▸ Provided passage
● ● ● ●
The story...
"You're going to have foot surgery on both of your feet? That's great, you'll be in a wheelchair and bring light on all the handicap access limitations within our facilities. Why not do the wheelchair option and indirectly help others along the way?" I accepted the surgery one foot at a time - traded the concept of a wheelchair with the reality of crutches. My struggles with crutches did require receiving help, possibly love too, from others; but, I didn't expose the handicap limitations some hoped for.
I remember standing in the snow, on my crutches, trying to work the entry card reader. My bag dangled from my shoulder as I attempted to open the door - I couldn't do it. I waited for another early bird to arrive and open it for me. I needed help. The experience was real good for me - it taught me to be both less self reliant and to receive kindness along the way. I moved from mostly independent to more interdependent. The suffering was good and I was "lucky" enough to repeat the process twice.
So, the painful experience was actually like a valuable pearl to me. So, why do I maneuver to avoid suffering today? We know why. Even so, I will to remain thankful in all circumstances and be thankful for God's provision for today, tomorrow, and for all eternity too.
● ● ● ●
Pixel coordinate grounding data:
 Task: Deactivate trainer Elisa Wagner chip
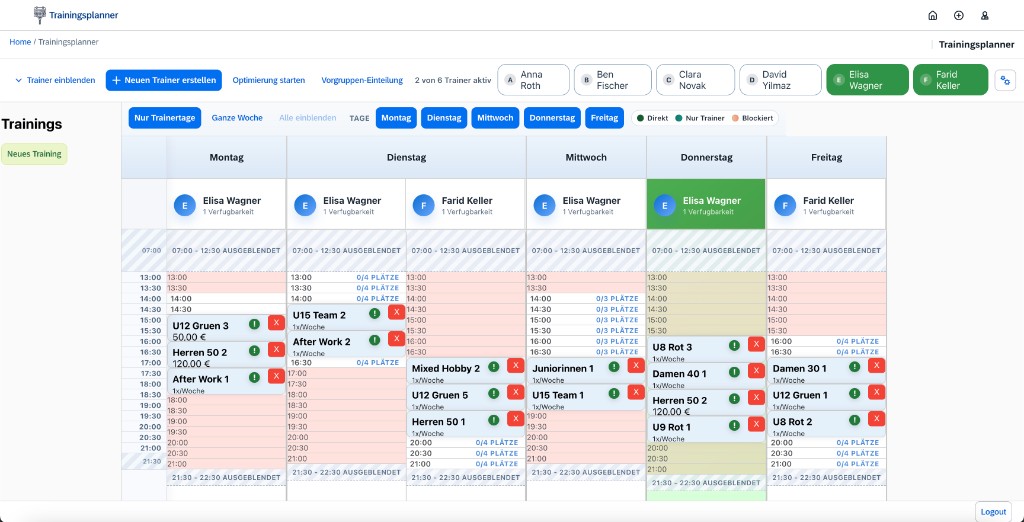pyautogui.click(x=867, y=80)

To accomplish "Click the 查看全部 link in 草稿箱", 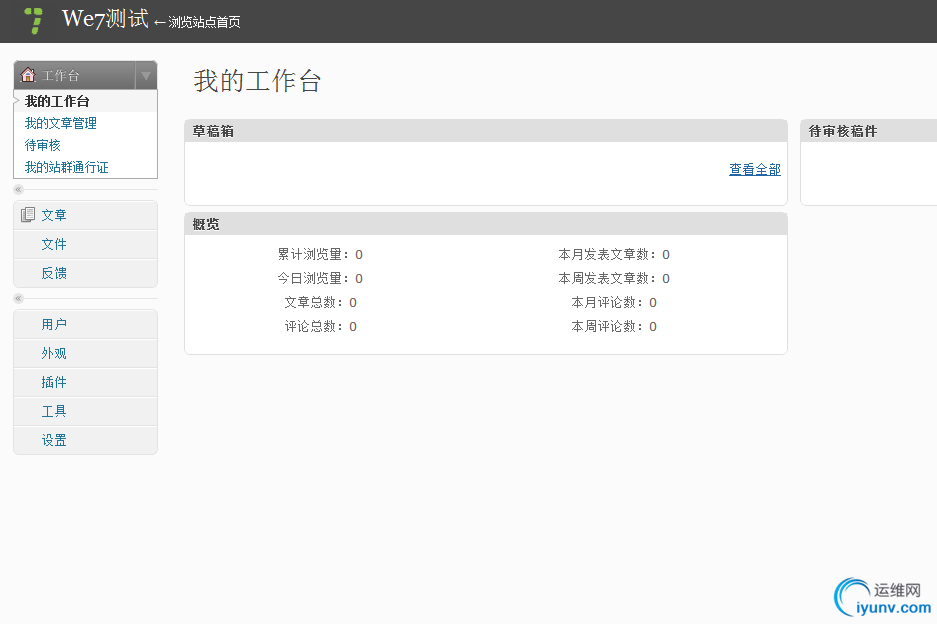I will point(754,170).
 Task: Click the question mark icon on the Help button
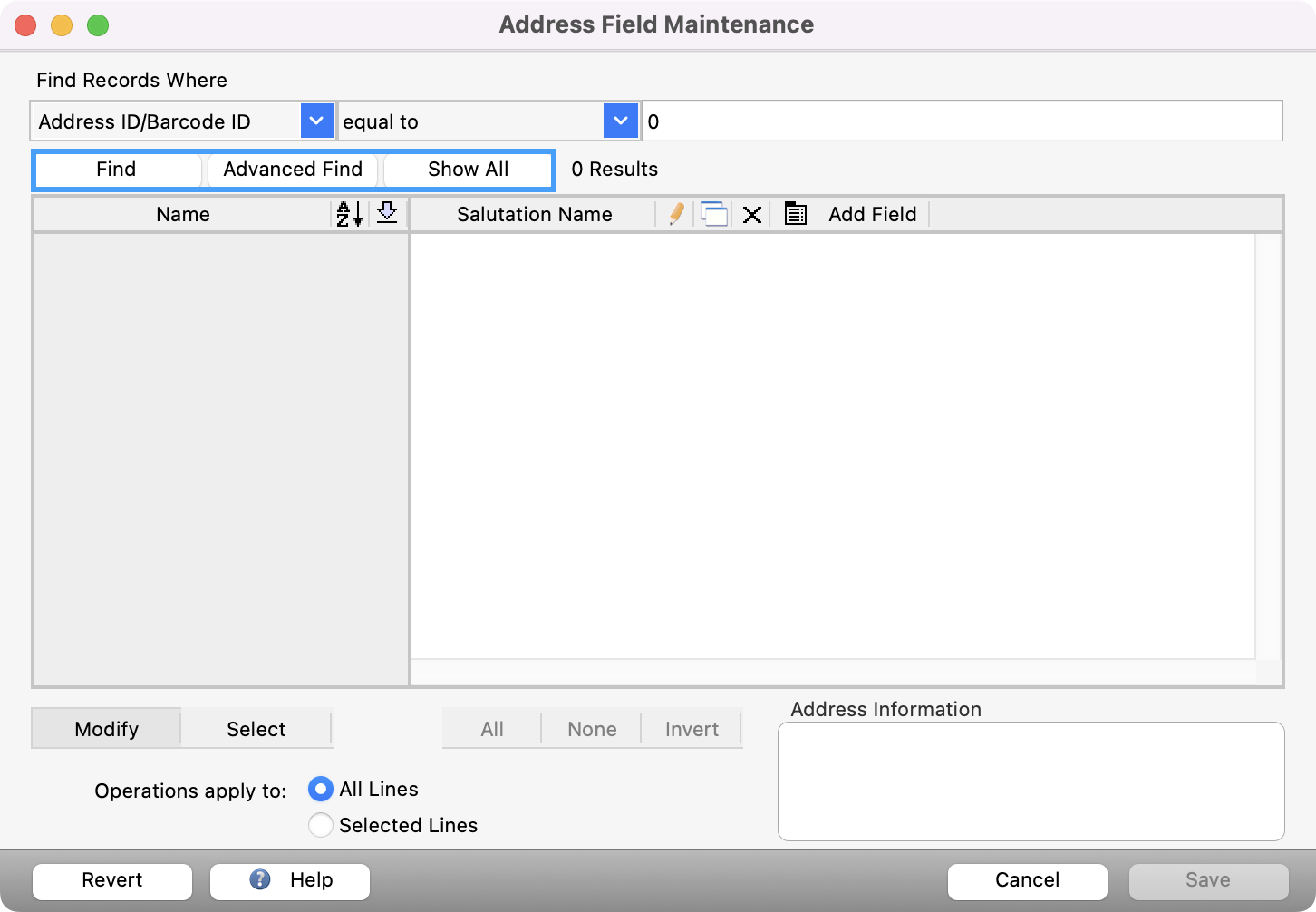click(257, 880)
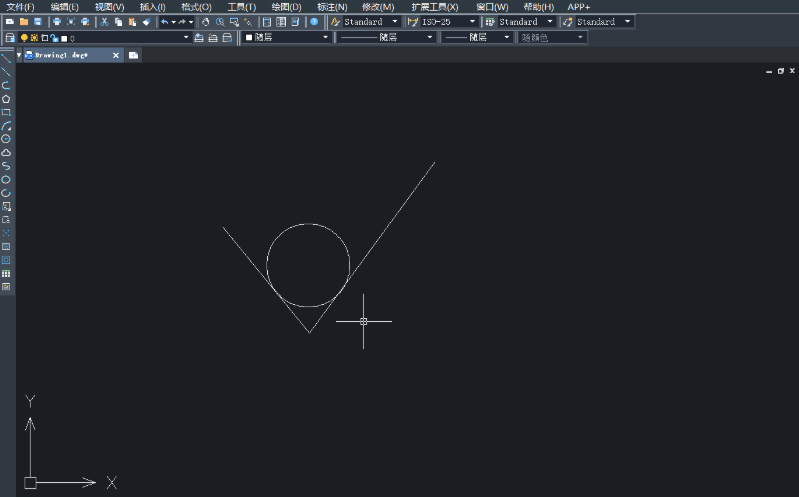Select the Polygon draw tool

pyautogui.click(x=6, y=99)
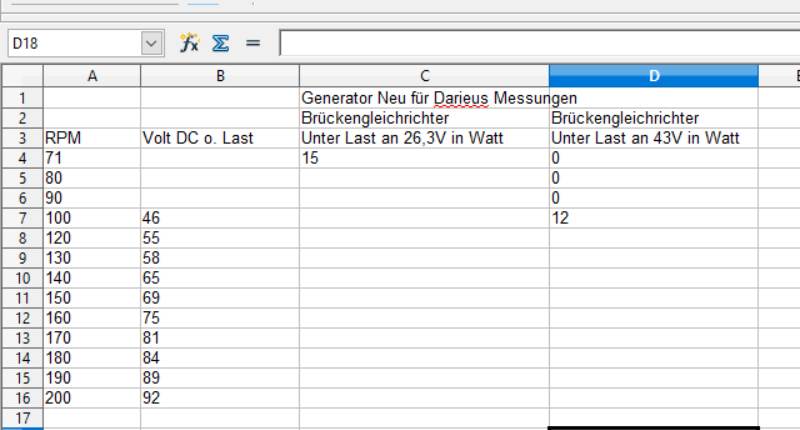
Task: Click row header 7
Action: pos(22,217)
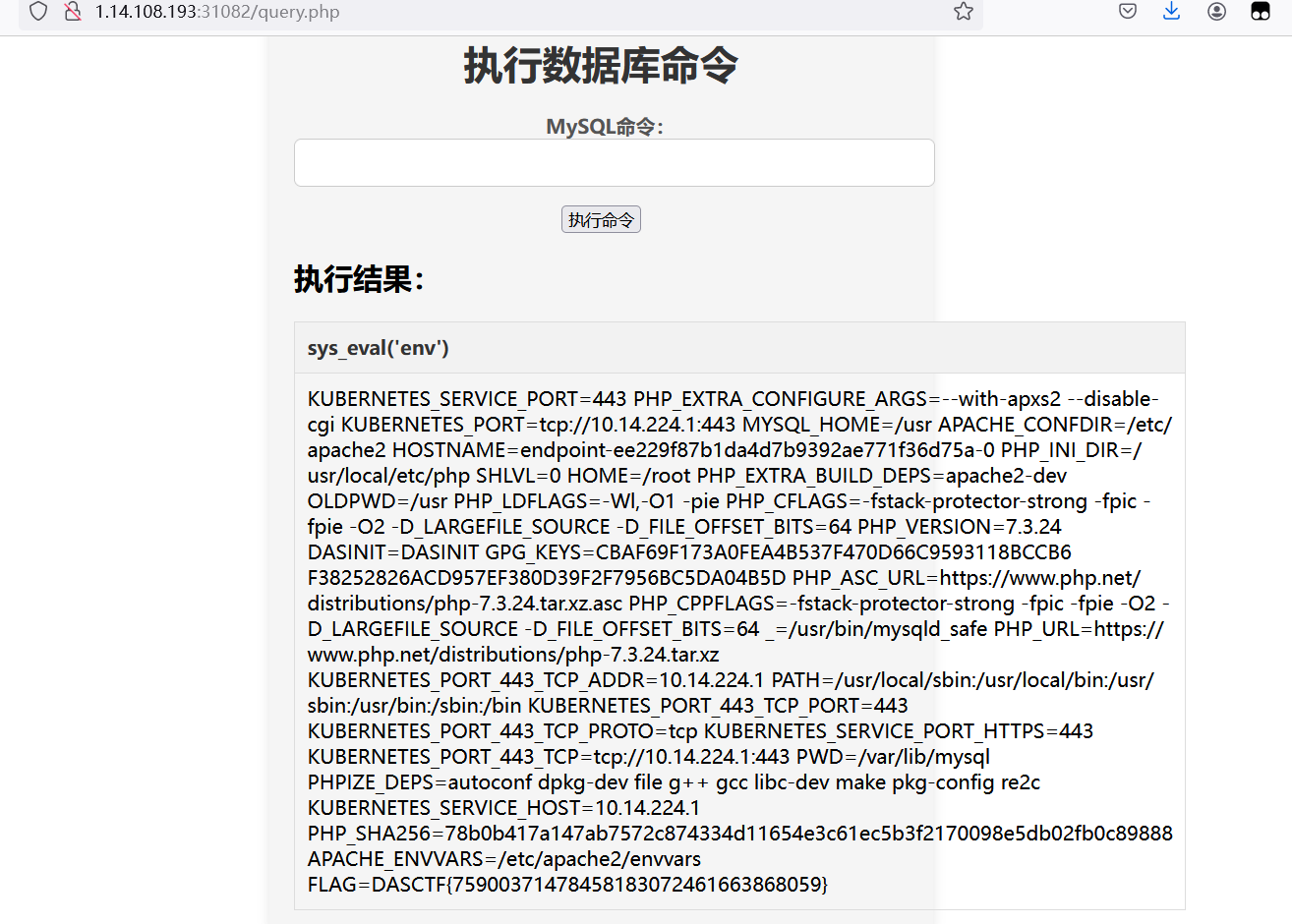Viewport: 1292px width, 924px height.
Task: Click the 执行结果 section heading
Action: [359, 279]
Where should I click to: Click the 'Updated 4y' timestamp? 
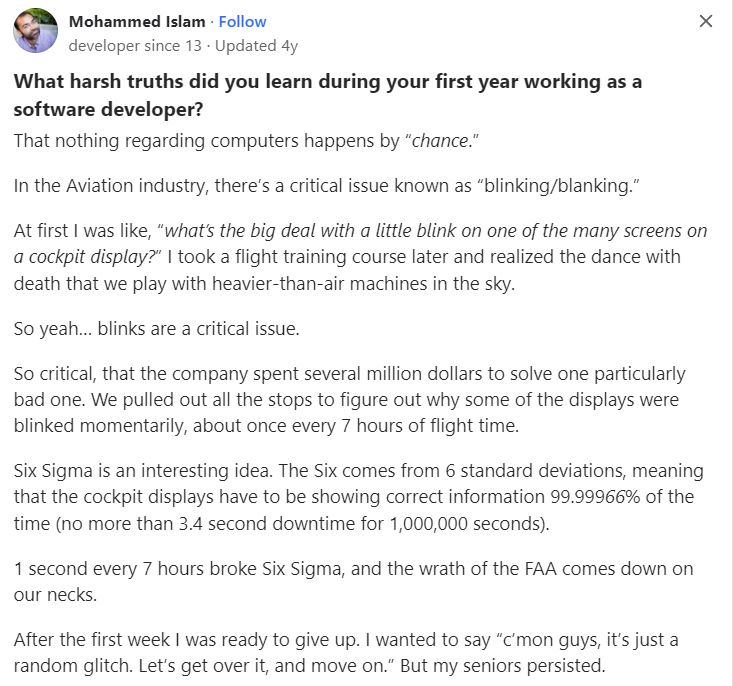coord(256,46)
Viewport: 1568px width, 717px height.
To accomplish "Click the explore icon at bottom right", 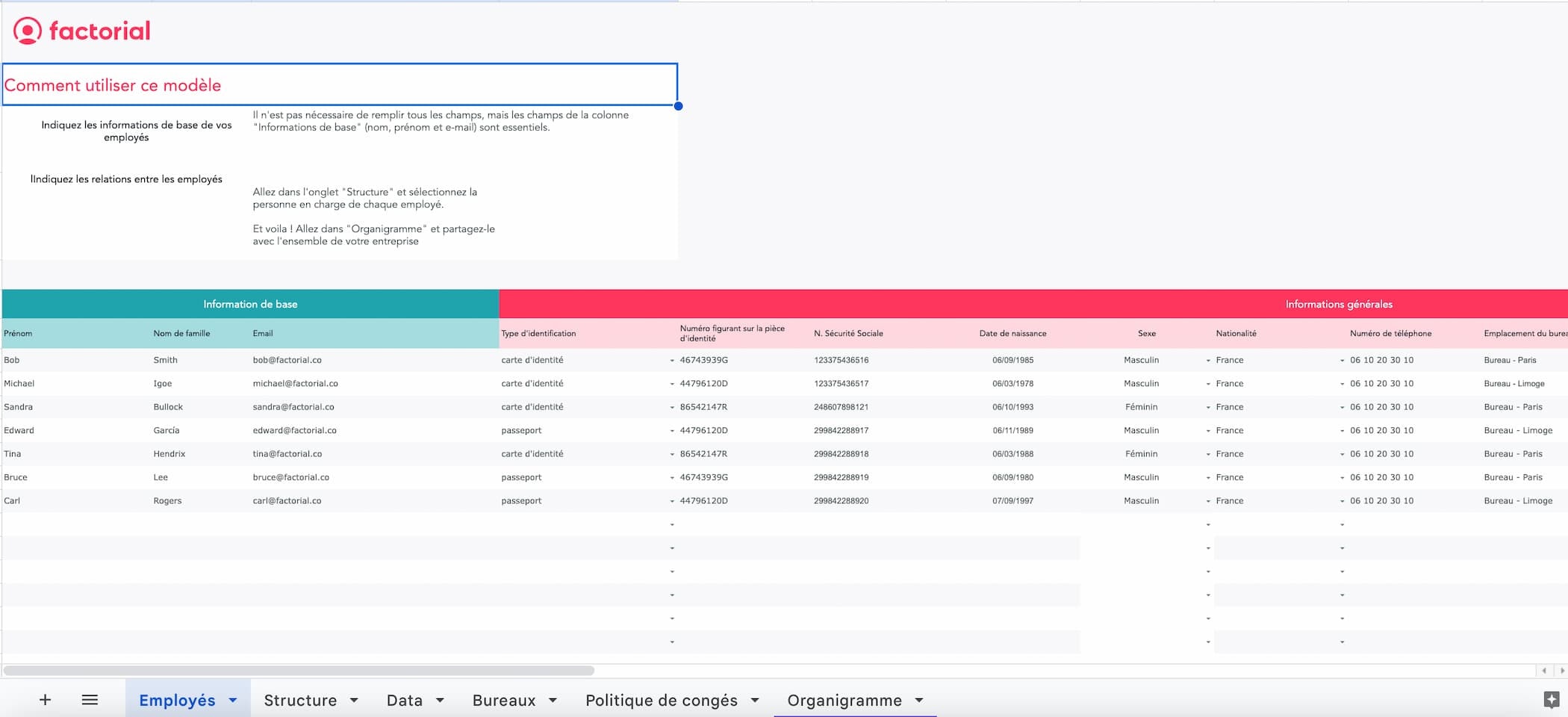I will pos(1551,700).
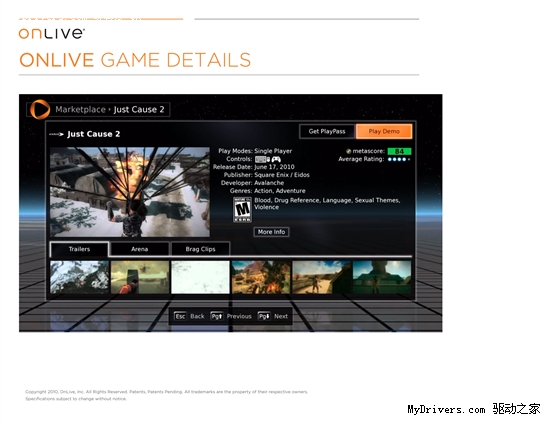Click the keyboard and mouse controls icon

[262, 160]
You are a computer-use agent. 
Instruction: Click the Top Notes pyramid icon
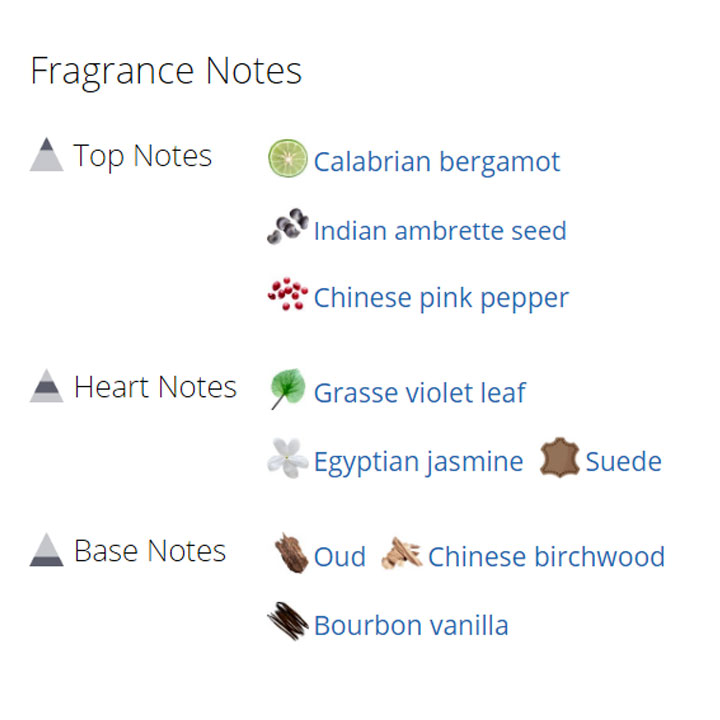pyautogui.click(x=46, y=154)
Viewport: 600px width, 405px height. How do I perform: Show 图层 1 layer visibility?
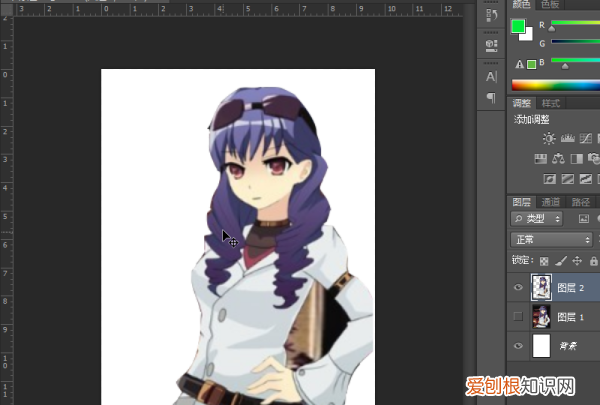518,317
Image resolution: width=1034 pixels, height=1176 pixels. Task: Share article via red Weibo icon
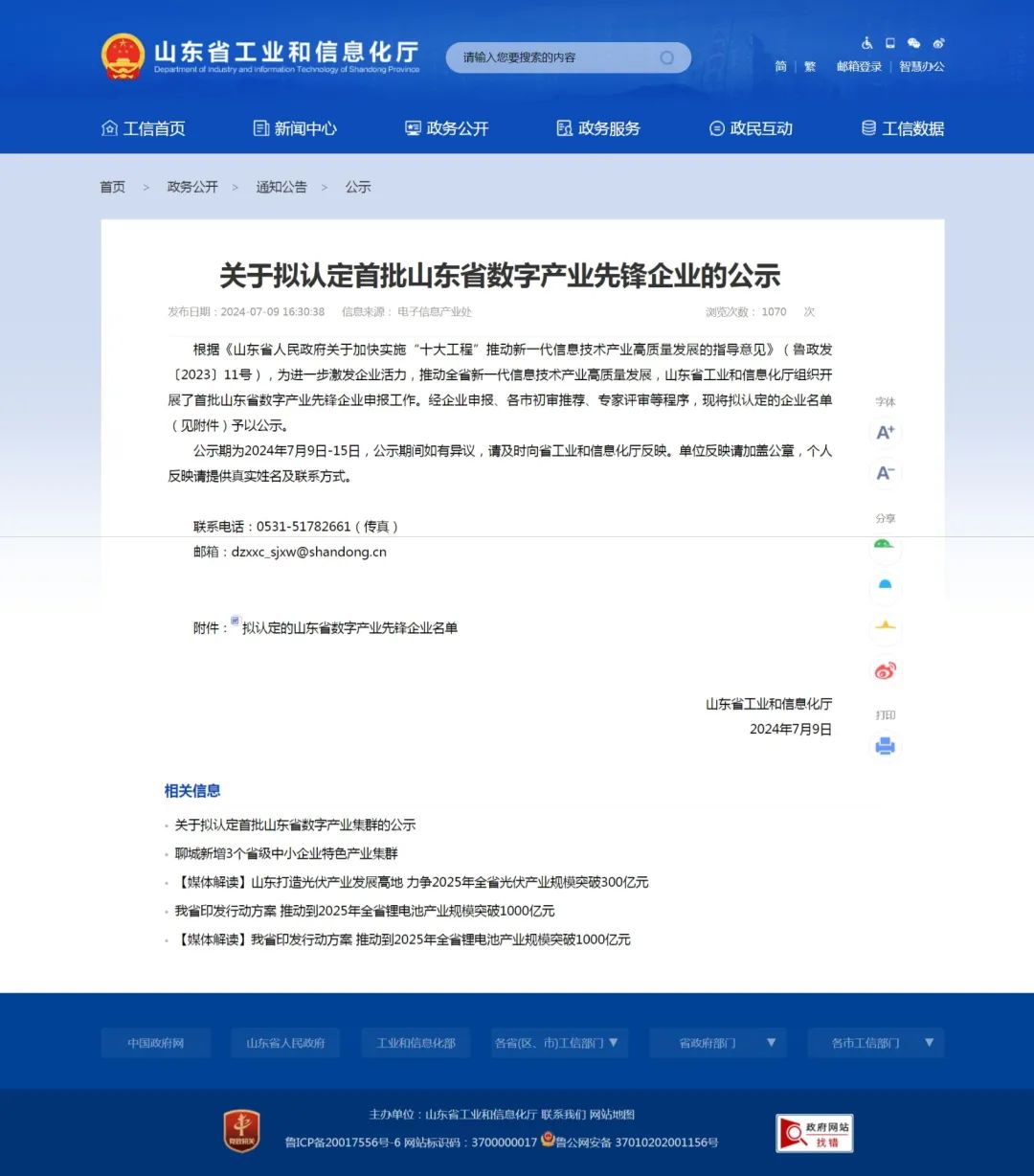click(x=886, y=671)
● ● ● ●
▸ Work to complete
**1.** In the foot surgery reflection, what did the writer trade the concept of a wheelchair for?
**2.** Write the next part of the foot surgery reflection, starting after its final sentence.
The listing has nothing to do with the foot surgery reflection.

▸ Per-task answers
**1.** The reality of crutches.

**2.**
Those who choose to be a member of the only church in town will recognize the value of working out their life trusting in God's provision. They'll enjoy loving relationships with others along the way too. Yes, they'll receive His love while abiding with Him in Christ - "abba" father!
Just for today...
"The lessons were too painful - I would get excited about something, only to have my hopes shattered. As time passed and hope diminished, I fell deeper into despair. Eventually I shut down my feelings and refused to care or to hope for anything at all . . . It is risky to care - I may be disappointed. But in trying to protect myself from pain, I could cut myself off from the many delights that life has to offer. I will live more fully today." Courage to Change (p. 258)
"Christ the Vine; His branch out - Suffering trims, Fruit born anew." Am I a Poet?